You're describing the individual-existential part of it, but on a legal-institutional level those boats with migrants have been crossing the Mediterranean for years (they still are right now) and governments haven't been able to stop them, due to the UN convention I mentioned being part of their national legislation. They can't simply send the boats back and tell them to fuck off, if they do, they get sued by various NGOs and lose because of those legal obligations arising from that country being a signatory to that UN convention.iNcog wrote: ↑02 Jul 2024, 21:04No one cares about migrants risking their lives to leave Africa and establish themselves in a safer country. No one cares about the rights and safety of women being nonexistent in the Middle East or India. No one cares about anyone, but everyone cares about themselves. This is the stark reality in which we live.
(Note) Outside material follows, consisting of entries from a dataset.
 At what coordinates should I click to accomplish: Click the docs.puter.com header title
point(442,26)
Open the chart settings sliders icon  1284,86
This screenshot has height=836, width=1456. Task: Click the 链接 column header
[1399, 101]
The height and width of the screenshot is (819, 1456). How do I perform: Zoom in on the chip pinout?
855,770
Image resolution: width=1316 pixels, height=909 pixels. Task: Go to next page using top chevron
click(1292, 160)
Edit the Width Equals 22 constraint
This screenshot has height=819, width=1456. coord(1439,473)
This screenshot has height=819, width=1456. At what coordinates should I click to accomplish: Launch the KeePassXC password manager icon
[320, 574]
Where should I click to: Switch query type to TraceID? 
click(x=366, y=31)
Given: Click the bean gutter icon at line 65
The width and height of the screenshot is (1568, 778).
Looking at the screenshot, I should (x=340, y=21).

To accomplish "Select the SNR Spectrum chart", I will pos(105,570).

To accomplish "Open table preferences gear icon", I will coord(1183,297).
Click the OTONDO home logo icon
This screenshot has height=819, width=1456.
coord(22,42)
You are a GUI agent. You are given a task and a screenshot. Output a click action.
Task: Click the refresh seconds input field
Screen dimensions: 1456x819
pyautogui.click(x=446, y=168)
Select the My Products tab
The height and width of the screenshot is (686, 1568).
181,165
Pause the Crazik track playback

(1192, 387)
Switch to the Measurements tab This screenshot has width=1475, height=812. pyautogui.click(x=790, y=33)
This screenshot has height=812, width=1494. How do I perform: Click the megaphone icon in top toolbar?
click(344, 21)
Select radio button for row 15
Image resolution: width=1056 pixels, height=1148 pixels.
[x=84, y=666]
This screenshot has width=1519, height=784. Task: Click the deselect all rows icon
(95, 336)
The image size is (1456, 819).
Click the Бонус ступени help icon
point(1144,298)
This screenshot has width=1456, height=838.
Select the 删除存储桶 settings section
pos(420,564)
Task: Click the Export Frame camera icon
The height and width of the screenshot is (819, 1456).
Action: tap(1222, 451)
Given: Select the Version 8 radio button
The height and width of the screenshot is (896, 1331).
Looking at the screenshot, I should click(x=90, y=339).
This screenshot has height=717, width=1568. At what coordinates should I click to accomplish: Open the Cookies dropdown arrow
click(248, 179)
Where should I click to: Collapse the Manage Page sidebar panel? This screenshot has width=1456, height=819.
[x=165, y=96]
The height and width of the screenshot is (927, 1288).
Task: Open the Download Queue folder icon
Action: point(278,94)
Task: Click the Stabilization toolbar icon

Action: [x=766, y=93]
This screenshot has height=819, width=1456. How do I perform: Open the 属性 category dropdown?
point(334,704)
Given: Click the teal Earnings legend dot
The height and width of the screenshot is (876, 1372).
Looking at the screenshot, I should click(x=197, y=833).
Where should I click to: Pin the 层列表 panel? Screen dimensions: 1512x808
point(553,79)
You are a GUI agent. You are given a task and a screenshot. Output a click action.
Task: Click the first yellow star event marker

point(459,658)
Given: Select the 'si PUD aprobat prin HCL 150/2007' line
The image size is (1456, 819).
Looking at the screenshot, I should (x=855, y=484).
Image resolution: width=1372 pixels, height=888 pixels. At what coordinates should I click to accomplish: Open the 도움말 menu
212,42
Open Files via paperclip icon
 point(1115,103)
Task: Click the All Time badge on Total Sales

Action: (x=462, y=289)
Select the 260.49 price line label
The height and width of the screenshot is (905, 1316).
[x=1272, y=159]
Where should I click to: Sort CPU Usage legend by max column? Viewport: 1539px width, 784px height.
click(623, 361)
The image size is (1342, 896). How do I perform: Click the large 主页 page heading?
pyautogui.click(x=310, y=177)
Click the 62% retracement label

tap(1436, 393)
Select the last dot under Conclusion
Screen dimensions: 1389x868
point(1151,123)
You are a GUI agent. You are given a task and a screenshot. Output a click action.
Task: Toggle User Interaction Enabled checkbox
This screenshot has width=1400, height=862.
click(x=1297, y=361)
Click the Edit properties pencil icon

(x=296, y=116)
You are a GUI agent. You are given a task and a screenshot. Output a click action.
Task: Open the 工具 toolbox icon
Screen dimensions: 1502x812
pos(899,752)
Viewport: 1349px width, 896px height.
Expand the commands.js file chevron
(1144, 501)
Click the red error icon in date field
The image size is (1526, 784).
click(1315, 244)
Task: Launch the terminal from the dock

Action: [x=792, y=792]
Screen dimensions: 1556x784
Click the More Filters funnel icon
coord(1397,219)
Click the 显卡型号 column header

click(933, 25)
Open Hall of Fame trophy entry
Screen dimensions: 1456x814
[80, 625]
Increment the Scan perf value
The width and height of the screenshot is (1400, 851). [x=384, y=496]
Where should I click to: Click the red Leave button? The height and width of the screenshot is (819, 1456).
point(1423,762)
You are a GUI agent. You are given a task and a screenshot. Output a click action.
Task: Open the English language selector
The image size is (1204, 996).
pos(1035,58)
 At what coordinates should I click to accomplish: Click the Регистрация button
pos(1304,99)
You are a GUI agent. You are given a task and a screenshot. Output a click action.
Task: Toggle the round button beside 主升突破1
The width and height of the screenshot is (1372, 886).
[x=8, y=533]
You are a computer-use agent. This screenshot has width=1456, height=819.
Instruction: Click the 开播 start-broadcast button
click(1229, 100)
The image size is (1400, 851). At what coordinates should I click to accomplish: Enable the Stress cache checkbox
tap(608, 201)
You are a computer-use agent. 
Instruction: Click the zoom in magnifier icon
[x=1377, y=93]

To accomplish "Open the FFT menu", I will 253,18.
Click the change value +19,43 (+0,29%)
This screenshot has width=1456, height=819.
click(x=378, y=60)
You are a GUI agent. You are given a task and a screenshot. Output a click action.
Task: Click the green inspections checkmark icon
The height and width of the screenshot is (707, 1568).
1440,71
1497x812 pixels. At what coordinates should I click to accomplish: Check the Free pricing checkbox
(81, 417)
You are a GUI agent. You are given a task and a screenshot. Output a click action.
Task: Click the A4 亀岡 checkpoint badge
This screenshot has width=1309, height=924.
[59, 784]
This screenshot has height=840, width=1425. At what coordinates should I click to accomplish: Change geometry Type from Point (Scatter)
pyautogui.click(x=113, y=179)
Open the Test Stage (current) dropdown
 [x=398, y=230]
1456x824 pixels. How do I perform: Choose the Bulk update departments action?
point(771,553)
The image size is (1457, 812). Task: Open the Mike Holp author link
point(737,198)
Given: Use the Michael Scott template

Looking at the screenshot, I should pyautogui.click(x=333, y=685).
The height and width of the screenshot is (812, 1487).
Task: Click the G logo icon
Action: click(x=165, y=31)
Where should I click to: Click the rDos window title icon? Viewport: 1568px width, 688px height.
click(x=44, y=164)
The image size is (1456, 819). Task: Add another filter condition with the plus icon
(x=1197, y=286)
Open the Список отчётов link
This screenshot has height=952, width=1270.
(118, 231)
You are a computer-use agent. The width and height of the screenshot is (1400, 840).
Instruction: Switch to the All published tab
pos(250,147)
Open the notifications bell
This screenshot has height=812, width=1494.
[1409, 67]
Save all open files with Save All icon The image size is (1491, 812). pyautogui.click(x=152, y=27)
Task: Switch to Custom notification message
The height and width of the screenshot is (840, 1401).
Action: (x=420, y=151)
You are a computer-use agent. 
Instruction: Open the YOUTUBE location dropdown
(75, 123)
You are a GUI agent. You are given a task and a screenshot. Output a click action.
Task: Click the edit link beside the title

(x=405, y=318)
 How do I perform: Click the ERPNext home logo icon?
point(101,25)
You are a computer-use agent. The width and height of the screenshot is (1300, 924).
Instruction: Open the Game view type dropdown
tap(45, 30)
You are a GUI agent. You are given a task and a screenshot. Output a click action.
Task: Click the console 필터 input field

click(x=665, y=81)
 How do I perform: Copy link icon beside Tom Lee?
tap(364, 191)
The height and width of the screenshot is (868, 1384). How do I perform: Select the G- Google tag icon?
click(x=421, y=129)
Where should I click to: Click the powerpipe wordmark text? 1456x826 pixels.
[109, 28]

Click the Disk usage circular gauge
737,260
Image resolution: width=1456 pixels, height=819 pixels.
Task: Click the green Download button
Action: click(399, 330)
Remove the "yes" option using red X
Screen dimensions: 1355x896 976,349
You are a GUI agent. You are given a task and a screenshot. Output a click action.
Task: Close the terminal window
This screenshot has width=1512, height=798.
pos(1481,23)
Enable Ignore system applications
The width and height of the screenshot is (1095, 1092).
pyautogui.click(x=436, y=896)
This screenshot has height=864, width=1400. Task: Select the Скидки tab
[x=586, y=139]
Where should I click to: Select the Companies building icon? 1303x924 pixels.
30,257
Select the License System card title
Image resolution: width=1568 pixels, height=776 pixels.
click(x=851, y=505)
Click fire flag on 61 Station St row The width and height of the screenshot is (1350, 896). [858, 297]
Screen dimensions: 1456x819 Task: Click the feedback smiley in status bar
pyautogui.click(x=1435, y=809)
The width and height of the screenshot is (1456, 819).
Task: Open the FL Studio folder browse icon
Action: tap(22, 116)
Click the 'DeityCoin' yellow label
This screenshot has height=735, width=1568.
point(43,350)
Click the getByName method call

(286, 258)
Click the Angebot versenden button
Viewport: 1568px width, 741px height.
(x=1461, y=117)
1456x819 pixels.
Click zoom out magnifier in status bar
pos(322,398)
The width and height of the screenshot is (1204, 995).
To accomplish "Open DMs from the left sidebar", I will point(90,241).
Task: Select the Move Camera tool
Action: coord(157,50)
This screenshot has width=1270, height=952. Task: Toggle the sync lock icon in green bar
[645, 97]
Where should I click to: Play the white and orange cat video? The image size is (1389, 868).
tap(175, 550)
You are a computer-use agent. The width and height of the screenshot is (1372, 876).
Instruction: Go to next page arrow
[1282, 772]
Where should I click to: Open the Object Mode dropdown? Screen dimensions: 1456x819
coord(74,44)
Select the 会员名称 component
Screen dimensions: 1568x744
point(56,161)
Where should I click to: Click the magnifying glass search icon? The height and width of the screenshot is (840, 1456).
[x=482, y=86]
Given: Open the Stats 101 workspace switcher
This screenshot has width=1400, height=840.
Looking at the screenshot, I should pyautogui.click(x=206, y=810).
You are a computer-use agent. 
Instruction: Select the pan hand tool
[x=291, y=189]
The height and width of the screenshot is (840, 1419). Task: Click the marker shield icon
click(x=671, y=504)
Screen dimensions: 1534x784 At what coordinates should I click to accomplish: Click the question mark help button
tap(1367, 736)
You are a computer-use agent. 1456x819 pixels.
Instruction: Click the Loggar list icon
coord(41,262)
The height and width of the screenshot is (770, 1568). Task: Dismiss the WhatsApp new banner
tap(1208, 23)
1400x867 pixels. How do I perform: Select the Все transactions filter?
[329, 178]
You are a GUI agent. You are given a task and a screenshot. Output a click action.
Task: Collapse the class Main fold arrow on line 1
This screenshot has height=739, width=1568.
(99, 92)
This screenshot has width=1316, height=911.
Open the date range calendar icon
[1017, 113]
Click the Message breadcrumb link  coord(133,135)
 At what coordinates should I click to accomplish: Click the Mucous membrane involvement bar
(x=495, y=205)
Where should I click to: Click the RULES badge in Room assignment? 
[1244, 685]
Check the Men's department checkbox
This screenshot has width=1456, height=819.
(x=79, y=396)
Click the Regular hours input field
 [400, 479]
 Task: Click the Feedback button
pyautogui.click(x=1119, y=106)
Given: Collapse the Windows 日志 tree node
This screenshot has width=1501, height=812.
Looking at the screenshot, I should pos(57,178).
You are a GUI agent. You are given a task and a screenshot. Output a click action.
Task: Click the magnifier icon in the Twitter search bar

And that is the case because governments and politicians don't dare repeal those UN conventions in their national law books for fear of being branded anti-human rights, fascist, blablabla. There would be some serious image problems to be managed if a country like Italy comes out publicly denouncing some UN conventions basically saying: we're not gonna apply those rules on the obligation to help ships at sea that output distress signals because the UN convention is being abused, there are people smugglers who simulate a situation of distress in order to force us to take their clients on our shores and give them asylum. Which is very profitable for them and leads to major political problems for us. So what Italy has been doing, as a cope-solution, has been to externalise the triage of asylum seekers to Albania and also participate together with other EU leaders in a joint effort to fund and motivate governments from North Africa to stop the flow of illegal migrants right on their shores. Which works to some extent, but the people smugglers have also intensified their efforts, actually doubling the number of migrants that end up on Italian and Greek shores.
So that's the state of the game right now, but as I said above, if there's a sea change in European politics and the people openly turn against internationalism, we could see some Euro governments breaking the ice and starting to abrogate some of those UN conventions in their national law, thus effectively putting an end to this mindset and legal reality of governments having an obligation towards everyone in the name of this belief in the universalism of human rights. Because legally and effectively that's what's happening right now: migrants continue to cross maritime borders and get smuggled into Italy and Greece, aided by NGOs, because these countries can be held hostage through their own assumed obligations to apply UN conventions.